Earlier this week, I had a chance to speak by phone with Guillaume Largillier, Co-Founder and CTO of the French touch-screen developer Stantum. Stantum created a buzz at SID 2009 (and elsewhere) with its patterned resistive touch screen that supports multi-touch that can track up to 10 simultaneous touches, and announced two tablet design wins at Computex, including one with the big Chinese PC maker Great Wall.

Largillier said MeeGo-based tablets should be available 1H’11 for various carriers worldwide, and called it "the best tablet I have seen so far." It may be significant that the MeeGo demo includes a finger-painting app that smoothly tracks five simultaneous finger motions.
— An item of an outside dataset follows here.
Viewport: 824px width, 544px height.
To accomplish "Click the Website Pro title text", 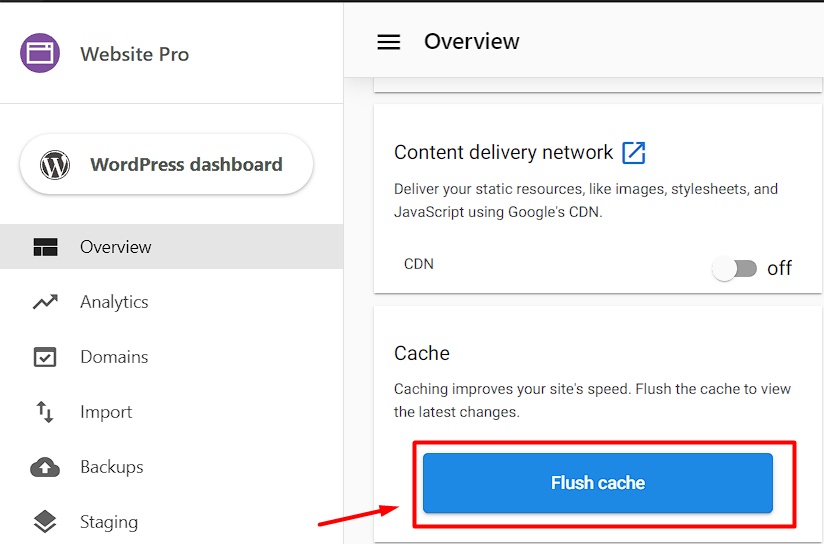I will tap(135, 54).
Largillier also said Stantum is addressing the tablet input issue. The iPad is limited by its lack of a good content-creation mechanism, which has resulted in its being called a "content consumption device." Largillier’s solution is to design a touch system that simultaneously supports touch (meaning finger touch) and writing with a stylus. He says that the significant limitations of previous handwriting-input systems can be solved by storing the handwriting input as "electronic ink" and doing the handwriting recognition subsequently as a separate step. Excellent handwriting algorithms, including the one in Windows 7, have already been developed. The key step now is to capture the electronic ink so "the handwriting looks beautiful," said Largillier.

For the first tablets, though, the emphasis will be on the graceful integration of multi-touch, with handwriting recognition to come later.

There is a deluge of international tablet creativity on the way. Apple can’t stop it and can’t sue it out of existence, as it attempted to do with touch screens on Android-based cell phones. What it can do is try to stay ahead of the pack. I wonder what the iPad 2 will look like, and whether it will be out by January.